You are invited to drop in on my course lectures on sensitivity analysis.
Wed April 9 and Monday April 14 from 10:10-11:30 (eastern) on my zoom: https://msu.zoom.us/j/783760435.
Note that this is in the context of a conventional course for graduate students in the social sciences finishing their first year of quantitative method, so focus will be on the students in the course for questions and level of presentation.
Quantifying the robustness of an inference (sensitivity analysis).
April 9:
Introduction & Motivation: slides 1-24
Robustness of Inference to Replacement slides 29-84
April 14
Review of April 9, and then Impact Threshold for a Confounding Variable: slides 166-202
Frank, K.A., Lin, Q., Xu, R., Maroulis, S.J., Mueller, A. (2023). Quantifying the Robustness of Causal Inferences: Sensitivity Analysis for Pragmatic Social Science. Social Science Research. 110, 102815. ERIC:ED628601.

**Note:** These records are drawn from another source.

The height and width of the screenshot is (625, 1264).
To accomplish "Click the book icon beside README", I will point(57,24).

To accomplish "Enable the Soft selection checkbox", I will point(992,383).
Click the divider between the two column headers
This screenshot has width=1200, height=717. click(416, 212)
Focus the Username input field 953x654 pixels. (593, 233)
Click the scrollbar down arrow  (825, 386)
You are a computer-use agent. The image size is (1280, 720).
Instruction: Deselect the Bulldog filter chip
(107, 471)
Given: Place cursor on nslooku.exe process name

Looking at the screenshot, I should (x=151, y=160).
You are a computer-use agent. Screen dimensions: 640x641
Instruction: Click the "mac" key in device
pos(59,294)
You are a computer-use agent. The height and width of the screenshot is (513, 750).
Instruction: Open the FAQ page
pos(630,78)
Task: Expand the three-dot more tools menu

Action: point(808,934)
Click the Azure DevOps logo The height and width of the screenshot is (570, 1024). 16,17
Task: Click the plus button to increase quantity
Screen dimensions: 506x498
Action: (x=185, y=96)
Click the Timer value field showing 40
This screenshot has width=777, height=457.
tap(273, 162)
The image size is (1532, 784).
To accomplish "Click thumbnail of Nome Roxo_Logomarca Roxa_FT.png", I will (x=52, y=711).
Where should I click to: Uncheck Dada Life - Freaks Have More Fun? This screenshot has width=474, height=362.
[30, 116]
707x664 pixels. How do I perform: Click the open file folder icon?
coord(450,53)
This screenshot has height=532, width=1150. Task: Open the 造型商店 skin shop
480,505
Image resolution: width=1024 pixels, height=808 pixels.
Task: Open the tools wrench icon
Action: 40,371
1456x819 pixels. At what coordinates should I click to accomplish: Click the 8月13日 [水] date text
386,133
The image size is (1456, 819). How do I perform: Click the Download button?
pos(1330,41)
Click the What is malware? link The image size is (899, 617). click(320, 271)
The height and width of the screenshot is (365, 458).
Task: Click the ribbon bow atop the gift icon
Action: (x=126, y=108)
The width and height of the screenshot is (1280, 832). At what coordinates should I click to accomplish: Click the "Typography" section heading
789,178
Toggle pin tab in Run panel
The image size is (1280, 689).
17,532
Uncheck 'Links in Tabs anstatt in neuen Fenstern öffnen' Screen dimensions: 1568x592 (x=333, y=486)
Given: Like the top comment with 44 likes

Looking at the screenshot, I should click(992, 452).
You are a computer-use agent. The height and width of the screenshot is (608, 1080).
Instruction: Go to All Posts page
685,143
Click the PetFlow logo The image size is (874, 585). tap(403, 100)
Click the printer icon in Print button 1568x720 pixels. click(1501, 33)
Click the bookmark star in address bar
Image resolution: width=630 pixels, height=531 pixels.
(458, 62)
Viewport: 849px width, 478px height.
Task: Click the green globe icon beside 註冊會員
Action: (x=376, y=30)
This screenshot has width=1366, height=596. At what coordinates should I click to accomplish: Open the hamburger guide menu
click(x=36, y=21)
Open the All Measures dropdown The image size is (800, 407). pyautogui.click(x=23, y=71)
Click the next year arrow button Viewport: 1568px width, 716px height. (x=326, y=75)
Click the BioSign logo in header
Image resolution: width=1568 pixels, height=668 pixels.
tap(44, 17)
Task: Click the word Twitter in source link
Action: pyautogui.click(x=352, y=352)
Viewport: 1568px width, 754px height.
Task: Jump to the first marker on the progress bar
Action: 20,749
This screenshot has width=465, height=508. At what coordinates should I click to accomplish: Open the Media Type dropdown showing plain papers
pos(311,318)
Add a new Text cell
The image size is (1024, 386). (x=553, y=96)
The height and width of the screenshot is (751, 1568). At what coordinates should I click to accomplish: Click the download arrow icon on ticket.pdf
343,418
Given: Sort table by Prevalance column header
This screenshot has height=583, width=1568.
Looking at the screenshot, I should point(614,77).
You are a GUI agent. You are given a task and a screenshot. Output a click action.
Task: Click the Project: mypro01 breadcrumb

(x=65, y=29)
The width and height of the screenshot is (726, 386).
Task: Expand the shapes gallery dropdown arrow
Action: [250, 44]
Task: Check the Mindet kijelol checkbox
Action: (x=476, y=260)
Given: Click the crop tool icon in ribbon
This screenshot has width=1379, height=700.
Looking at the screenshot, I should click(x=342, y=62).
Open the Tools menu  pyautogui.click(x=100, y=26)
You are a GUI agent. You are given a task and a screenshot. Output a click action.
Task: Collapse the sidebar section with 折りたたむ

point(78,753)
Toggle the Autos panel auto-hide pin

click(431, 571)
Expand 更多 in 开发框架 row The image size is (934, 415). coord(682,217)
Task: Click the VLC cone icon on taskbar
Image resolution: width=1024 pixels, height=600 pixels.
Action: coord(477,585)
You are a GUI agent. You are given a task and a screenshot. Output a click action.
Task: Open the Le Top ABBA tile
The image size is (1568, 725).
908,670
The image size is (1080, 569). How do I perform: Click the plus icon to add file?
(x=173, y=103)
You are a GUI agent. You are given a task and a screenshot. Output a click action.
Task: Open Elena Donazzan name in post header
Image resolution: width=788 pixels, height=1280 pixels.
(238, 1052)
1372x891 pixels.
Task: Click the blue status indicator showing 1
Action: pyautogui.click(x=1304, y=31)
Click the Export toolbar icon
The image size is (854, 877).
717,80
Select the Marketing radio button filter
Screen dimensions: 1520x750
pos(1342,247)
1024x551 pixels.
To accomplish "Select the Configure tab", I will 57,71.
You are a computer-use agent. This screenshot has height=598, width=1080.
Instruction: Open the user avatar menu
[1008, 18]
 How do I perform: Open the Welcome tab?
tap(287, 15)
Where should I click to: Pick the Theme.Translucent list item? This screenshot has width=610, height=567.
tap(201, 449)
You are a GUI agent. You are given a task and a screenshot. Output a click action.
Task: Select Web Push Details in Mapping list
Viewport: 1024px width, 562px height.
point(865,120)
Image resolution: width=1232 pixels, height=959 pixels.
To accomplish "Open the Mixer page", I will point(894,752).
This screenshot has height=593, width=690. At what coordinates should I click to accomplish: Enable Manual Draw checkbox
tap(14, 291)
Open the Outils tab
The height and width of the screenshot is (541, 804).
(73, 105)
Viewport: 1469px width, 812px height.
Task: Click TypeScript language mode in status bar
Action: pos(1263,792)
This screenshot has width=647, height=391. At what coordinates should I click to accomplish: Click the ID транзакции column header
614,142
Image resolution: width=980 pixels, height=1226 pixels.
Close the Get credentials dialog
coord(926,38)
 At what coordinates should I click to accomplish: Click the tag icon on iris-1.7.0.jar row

Frank, K.A., Lin, Q., Maroulis, S.J. (accepted). “Causal Inferences from Observational Studies in Education Policy: Towards Pragmatic Social Science” Handbook on Education Policy Research. Published by the American Educational Research Association. Lora Cohen-Vogel, Janelle Scott and Peter Youngs editors.
Related events
Topical workshop ICPSR July 28-Aug 1:
Sensitivity Analysis: Quantifying the Robustness of Inferences to Alternative Factors or Data
Society for Epidemiologic Research, Aug 5, noon-4pm (eastern)
1 hour Youtube video from Statistical Horizons
Conference presentations:
Wednesday, Aug 6, 10:30-12:30 (central) in Nasheville:
2025 Joint Statistical Meetings, Multi-faceted Approaches to Sensitivity Analysis for Observational Studies
Friday May 16 at 10:15-11:45 in Detroit, Michigan (catch all the action downtown!).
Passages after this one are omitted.